--- Exercise data ---

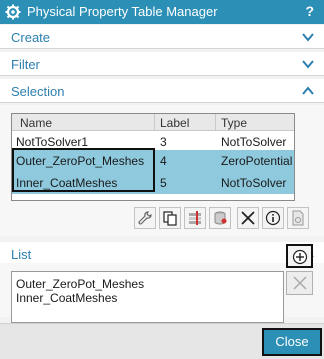 The height and width of the screenshot is (359, 324). I want to click on add-button, so click(300, 256).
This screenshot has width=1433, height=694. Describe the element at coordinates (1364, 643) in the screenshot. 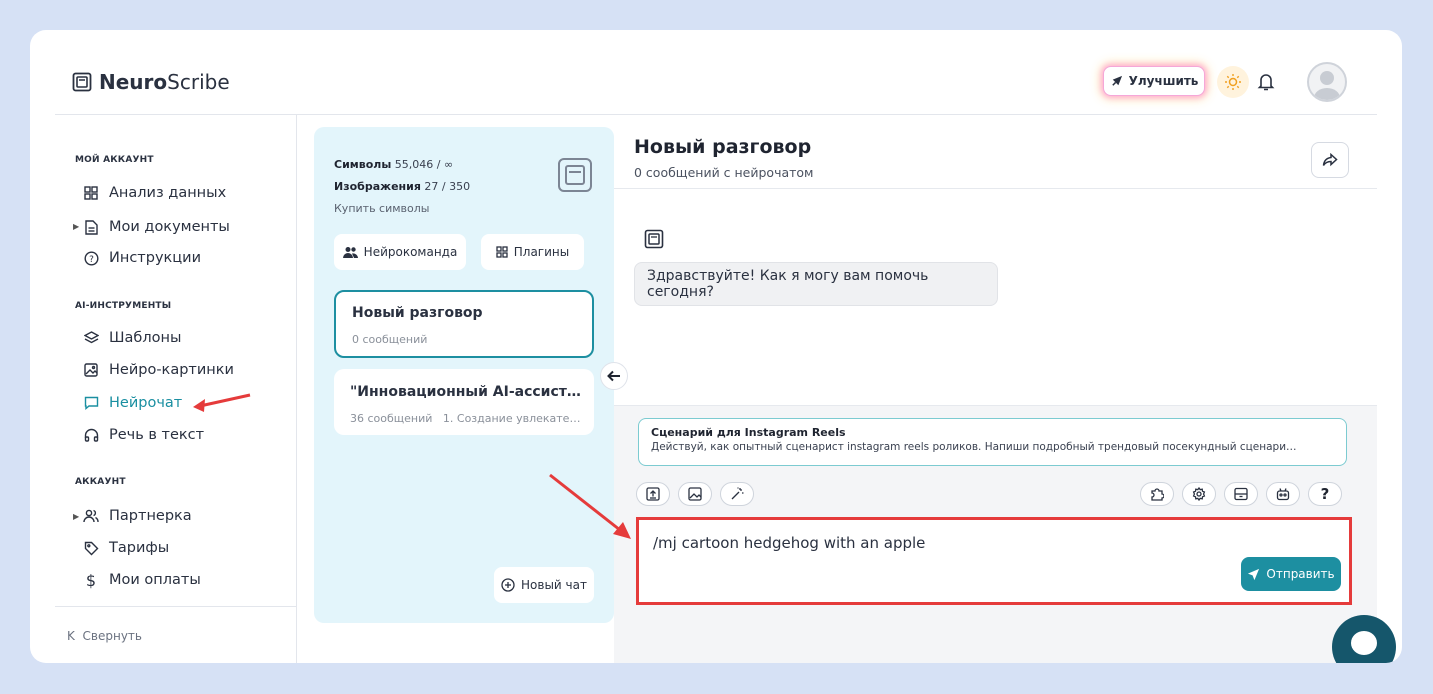

I see `support-chat-icon` at that location.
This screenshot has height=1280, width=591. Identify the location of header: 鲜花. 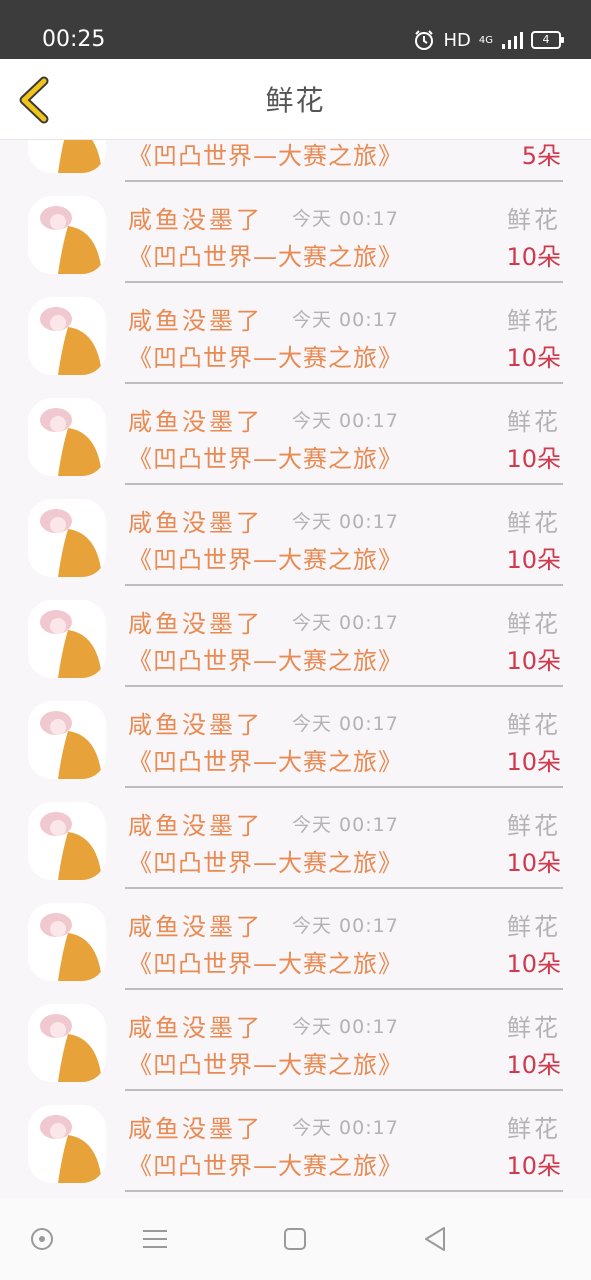
(296, 100).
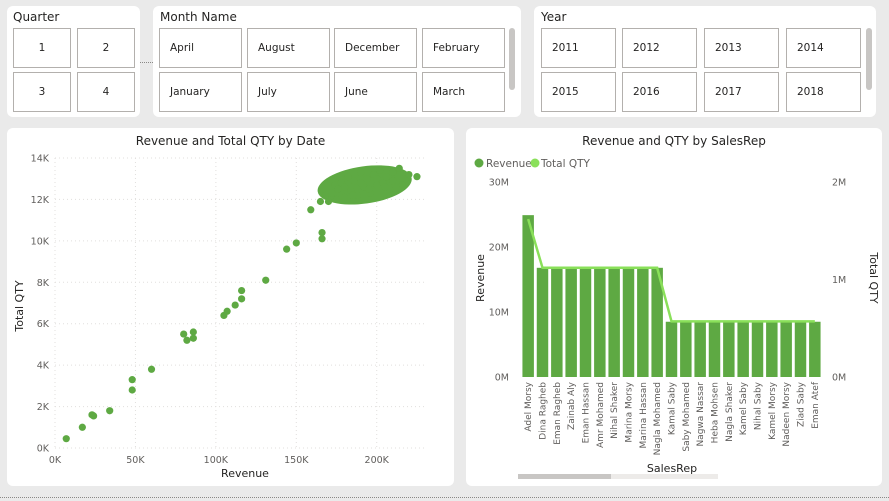 The width and height of the screenshot is (889, 501). I want to click on quarter-option-3: 3, so click(42, 92).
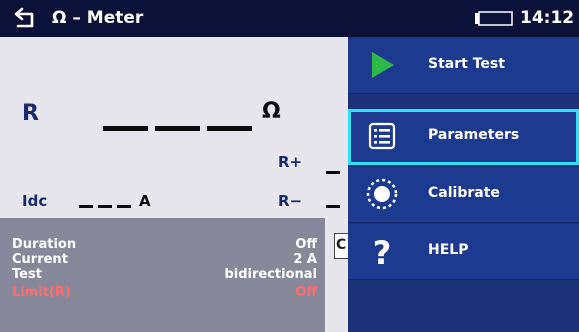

--- Problem description ---
Arrange the material from its start through the line containing "at that location." as a numbered list, skipping blank lines and leaving out the pictures.

--- Written response ---
1.  The height and width of the screenshot is (359, 324). I want to click on add-button, so click(300, 256).
2. This screenshot has width=1433, height=694. Describe the element at coordinates (1364, 643) in the screenshot. 
3. I see `support-chat-icon` at that location.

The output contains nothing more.